**Exercise objective:**
Rewrite the listing from the line with "when [451, 1010]" to the line with "center [570, 1141].", changing "submission" to "application" and leaving everything else as it is.

**Provided material:**

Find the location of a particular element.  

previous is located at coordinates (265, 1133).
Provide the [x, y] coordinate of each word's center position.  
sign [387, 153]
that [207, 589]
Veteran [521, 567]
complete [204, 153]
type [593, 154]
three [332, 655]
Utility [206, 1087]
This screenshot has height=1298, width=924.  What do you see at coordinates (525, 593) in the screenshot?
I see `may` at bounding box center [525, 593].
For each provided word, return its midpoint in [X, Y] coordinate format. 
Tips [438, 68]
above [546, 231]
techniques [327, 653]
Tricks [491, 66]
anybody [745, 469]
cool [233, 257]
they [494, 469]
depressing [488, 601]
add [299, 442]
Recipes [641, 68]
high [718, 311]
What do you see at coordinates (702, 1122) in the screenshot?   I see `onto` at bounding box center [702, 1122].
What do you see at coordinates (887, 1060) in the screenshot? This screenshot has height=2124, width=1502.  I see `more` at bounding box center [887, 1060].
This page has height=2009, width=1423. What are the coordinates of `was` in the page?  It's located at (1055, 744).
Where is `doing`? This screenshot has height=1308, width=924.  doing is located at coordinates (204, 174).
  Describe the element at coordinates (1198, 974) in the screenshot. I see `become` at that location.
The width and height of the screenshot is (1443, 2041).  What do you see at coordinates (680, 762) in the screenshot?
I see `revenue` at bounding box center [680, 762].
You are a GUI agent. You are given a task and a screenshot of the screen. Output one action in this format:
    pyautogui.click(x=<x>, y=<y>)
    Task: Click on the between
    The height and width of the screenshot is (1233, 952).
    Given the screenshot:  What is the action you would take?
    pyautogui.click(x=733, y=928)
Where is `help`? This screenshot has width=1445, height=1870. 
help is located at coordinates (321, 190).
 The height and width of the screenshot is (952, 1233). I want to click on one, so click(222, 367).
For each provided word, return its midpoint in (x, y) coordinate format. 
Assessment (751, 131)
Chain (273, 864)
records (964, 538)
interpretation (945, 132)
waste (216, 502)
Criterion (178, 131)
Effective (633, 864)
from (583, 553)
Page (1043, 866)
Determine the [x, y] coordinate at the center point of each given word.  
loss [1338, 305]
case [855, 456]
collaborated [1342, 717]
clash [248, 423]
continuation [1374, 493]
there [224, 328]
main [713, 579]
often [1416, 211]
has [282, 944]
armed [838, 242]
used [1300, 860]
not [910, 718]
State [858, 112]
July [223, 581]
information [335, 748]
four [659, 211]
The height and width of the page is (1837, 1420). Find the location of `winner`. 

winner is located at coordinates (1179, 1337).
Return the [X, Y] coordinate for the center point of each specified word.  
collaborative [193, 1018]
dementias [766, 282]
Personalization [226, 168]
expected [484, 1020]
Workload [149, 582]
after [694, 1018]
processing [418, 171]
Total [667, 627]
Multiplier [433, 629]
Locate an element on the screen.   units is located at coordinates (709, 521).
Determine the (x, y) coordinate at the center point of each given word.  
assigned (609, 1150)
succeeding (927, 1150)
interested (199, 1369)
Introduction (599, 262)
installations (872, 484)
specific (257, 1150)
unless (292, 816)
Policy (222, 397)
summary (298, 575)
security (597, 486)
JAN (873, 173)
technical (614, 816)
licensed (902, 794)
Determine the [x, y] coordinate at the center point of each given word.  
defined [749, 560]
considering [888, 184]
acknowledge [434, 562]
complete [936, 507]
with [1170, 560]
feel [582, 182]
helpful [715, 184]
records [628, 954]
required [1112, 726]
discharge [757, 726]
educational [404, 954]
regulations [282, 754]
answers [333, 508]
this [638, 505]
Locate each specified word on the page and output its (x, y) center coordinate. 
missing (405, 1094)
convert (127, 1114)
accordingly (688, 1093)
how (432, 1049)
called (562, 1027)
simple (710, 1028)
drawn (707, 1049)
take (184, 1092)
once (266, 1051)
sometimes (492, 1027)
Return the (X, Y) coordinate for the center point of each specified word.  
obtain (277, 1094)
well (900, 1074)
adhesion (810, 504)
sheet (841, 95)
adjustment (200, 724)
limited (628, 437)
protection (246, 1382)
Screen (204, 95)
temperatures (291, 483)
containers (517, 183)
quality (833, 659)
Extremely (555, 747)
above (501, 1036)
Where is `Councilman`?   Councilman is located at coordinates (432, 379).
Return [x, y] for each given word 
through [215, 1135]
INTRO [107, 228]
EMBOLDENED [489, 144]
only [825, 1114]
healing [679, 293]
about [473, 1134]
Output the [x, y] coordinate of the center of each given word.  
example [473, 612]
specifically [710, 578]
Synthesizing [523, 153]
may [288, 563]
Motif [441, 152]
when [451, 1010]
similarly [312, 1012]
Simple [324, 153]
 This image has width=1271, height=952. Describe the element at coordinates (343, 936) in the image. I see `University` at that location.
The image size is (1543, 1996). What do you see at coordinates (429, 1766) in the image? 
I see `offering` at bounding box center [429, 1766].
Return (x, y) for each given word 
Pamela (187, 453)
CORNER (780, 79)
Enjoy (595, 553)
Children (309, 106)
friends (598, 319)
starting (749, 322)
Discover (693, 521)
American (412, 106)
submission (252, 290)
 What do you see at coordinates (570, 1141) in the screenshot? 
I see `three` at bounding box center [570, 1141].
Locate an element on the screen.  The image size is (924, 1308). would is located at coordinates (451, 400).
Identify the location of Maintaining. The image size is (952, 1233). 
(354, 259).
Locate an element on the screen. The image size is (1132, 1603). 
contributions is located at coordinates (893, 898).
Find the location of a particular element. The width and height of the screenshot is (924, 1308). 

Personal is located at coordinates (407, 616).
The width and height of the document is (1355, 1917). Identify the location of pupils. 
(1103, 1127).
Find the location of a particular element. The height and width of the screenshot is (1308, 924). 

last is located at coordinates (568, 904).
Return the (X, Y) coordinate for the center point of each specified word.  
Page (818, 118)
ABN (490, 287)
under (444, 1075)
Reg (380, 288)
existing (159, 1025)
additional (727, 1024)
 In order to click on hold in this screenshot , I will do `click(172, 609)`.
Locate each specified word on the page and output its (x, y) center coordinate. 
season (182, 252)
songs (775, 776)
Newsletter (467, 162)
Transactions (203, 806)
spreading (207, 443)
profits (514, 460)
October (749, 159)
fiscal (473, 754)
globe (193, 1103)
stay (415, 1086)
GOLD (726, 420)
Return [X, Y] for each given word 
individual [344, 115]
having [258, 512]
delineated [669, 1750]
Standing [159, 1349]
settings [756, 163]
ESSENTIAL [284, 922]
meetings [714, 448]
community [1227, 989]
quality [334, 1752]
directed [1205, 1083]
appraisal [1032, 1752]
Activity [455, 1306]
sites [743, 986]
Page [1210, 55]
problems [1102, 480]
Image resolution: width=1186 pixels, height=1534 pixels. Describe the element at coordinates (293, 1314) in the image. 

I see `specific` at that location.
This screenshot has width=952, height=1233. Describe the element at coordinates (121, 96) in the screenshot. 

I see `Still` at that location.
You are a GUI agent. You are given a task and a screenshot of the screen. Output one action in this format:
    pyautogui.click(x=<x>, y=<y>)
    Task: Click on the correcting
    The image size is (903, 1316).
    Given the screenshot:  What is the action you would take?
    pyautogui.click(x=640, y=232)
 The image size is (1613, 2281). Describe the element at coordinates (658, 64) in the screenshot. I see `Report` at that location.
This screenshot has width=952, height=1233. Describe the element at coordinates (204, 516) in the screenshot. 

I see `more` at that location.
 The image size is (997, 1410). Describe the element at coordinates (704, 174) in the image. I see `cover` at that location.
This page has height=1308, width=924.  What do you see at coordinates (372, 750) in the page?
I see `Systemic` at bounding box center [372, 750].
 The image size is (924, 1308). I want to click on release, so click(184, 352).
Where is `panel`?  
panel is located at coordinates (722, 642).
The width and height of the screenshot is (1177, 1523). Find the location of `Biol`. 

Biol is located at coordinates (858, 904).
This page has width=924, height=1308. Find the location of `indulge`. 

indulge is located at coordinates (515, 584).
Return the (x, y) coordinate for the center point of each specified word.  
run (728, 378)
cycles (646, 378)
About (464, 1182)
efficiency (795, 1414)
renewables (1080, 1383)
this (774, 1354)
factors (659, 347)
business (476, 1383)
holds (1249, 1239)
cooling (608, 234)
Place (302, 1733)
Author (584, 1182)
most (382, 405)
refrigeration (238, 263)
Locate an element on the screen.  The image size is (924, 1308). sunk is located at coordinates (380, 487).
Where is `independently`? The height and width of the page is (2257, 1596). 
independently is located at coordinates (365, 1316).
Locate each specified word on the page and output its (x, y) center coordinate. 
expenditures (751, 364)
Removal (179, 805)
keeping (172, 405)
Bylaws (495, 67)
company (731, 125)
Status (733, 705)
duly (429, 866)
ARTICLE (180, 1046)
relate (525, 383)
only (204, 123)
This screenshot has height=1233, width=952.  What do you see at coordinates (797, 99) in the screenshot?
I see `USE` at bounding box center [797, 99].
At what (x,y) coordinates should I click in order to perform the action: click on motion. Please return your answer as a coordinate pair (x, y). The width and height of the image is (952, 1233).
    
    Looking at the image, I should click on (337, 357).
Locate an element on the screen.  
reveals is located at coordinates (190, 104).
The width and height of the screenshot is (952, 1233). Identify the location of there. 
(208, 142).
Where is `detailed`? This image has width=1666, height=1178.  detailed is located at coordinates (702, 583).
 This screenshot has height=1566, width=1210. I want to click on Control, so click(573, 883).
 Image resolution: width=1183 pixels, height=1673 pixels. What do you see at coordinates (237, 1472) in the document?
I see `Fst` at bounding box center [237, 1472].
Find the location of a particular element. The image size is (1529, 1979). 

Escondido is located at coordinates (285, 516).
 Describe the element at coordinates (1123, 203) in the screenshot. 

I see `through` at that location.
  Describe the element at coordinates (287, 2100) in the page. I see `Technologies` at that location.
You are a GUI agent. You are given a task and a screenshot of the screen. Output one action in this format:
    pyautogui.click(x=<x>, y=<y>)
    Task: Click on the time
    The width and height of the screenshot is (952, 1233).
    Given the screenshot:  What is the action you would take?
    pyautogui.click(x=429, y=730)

**Exercise response:**
when [451, 1010]
similarly [312, 1012]
Simple [324, 153]
 This image has width=1271, height=952. Describe the element at coordinates (343, 936) in the image. I see `University` at that location.
The image size is (1543, 1996). What do you see at coordinates (429, 1766) in the image? 
I see `offering` at bounding box center [429, 1766].
Return (x, y) for each given word 
Pamela (187, 453)
CORNER (780, 79)
Enjoy (595, 553)
Children (309, 106)
friends (598, 319)
starting (749, 322)
Discover (693, 521)
American (412, 106)
application (252, 290)
 What do you see at coordinates (570, 1141) in the screenshot? 
I see `three` at bounding box center [570, 1141].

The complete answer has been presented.